SAINT JOSEPH

 

Saint Joseph ou le mystère de Nazareth...

St. Joseph
fête le 19 mars

Durant 30 ans Jésus a vécu au contact d'un homme, Joseph, son père. Son père nourricier. La vie de Jésus et de Joseph

va se dérouler dans un hameau de Galilée : Nazareth. Nazareth, un lieu tellement chargé de la présence du Verbe fait

chair, qu'on identifiera Jésus à ce village. Matthieu appellera Jésus "Le Nazaréen".

En fêtant en ce jour Joseph, l'Eglise célèbre aussi le mystère de Nazareth. Ce mystère nous apparaît sous trois traits :

Joseph et la valeur sacrée du silence

D'abord le silence. "Nazareth, c'est le silence" disait Paul VI lorsqu'il se rendit sur place en 1964. Nazareth, c'est le silence

de Joseph, j'ajouterais l'intériorité de son silence. Son intensité. Il y a une concentration du silence en ce lieu. A Nazareth,

Jésus, la Parole de Dieu, se tait. Jésus n'y prononce aucun discours, n'y délivre aucun message, hormis cette réponse

adressée à ses parents inquiets lorsqu'adolescent, ils le retrouvent à Jérusalem parmi les docteurs de la loi : "Il me faut

être aux affaires de mon Père" (Lc 2, 41)
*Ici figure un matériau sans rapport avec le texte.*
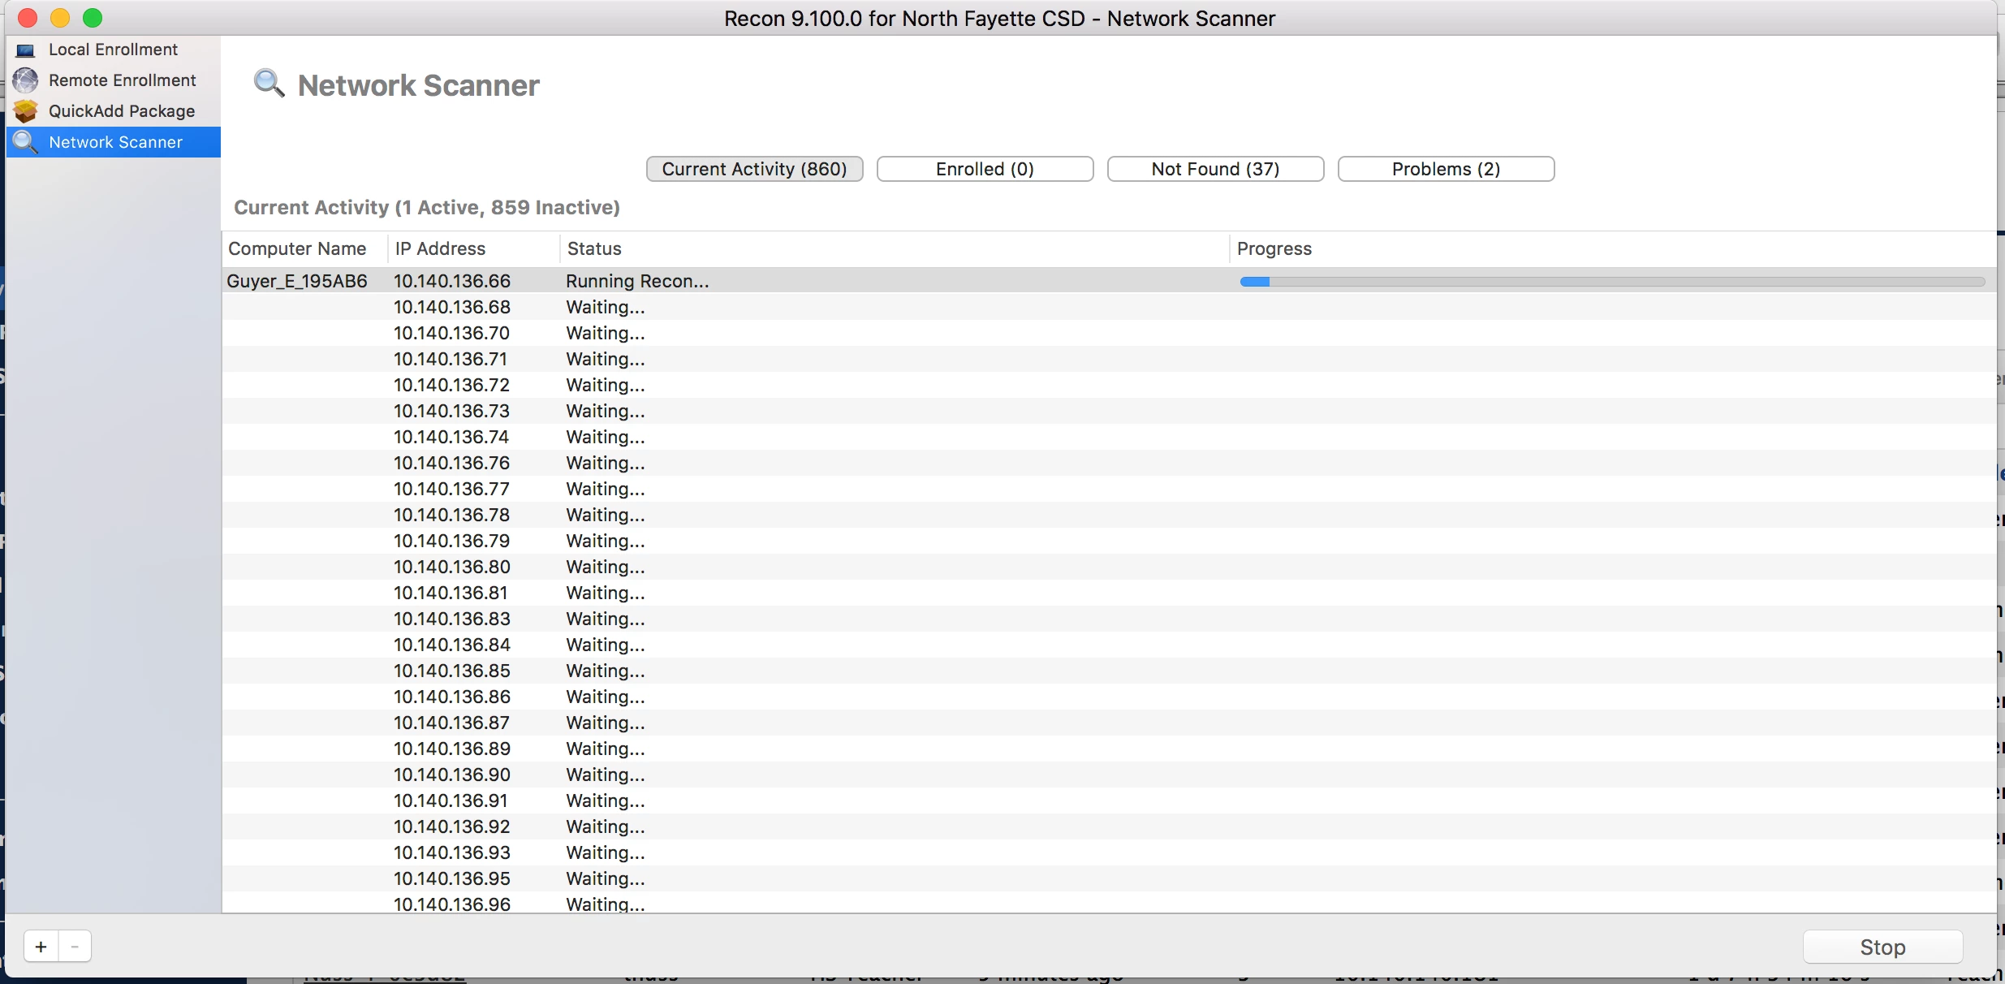The width and height of the screenshot is (2005, 984).
Task: Select the row for IP 10.140.136.80
Action: click(x=452, y=567)
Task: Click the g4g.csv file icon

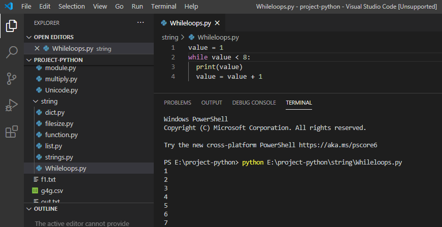Action: [x=35, y=190]
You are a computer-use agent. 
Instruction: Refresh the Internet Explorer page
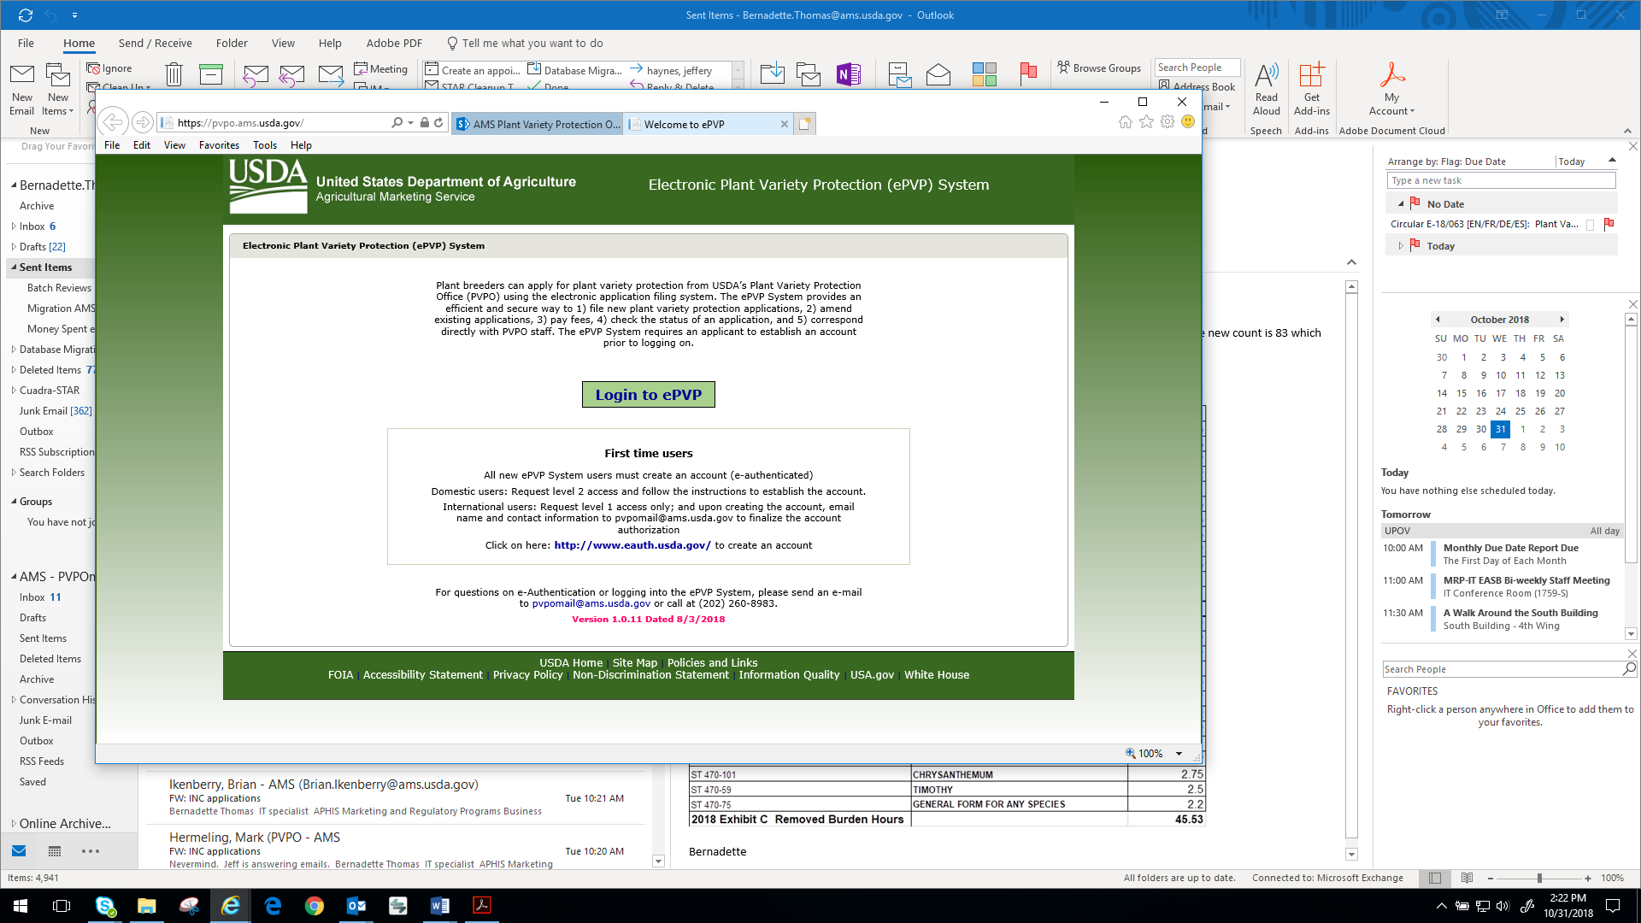pyautogui.click(x=438, y=123)
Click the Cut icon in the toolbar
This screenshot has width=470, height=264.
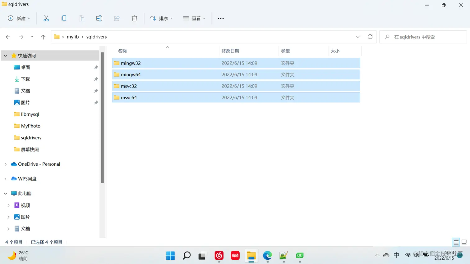point(46,18)
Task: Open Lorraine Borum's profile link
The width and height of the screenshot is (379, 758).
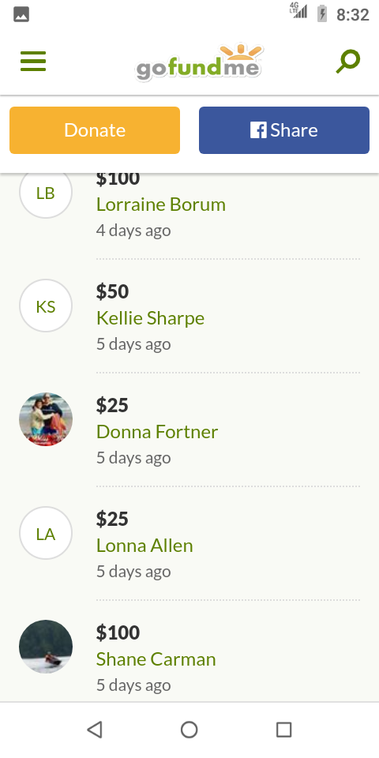Action: 161,205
Mais ce silence n'est pas du mutisme. Ce n'est ni une abstention ou une rétention de paroles, c'est un silence habité par

une présence : la disponibilité de son âme à la présence du Père qui réclame attention et réceptivité.

A Nazareth, Joseph est le docteur du silence. L'Evangile ne rapporte aucune parole qui n'ait jailli de ses lèvres. Son

silence est retrait de toute parole humaine devant La PAROLE de Dieu, manifesté en son Fils. Par son silence, Joseph se

recueille devant l'unique et définitive Parole que Dieu a professée en son Fils. Les seuls mots qu'auraient pu exprimer

l'entier acquiescement au don qui lui est fait, ont été déjà prononcés par Marie : "Fiat ! Je suis la servante du Seigneur" Et

ce consentement de la Vierge est si radical et si pur, que tout autre discours ne pourrait que l'altérer ou le corrompre. Il

serait de trop. Alors Joseph se tait.

La foi réclame le silence. Les mots pour la dire s'avèrent vite débiles tant la réalité excède et épuise tout essai

d'explication ou d'expression. L'inouï de l'amour offert est tel qu'il rend muet d'admiration et de reconnaissance. Le silence

de Joseph est un aveu d'impuissance face à la surabondance de l'amour divin qui a pris, en son fils adoptif, un visage

d'humanité. Joseph n'ose plus rien plaider, revendiquer ou justifier tant il est plongé dans l'accueil radical d'un mystère :

celui de la paternité de Dieu dont il est le vicaire.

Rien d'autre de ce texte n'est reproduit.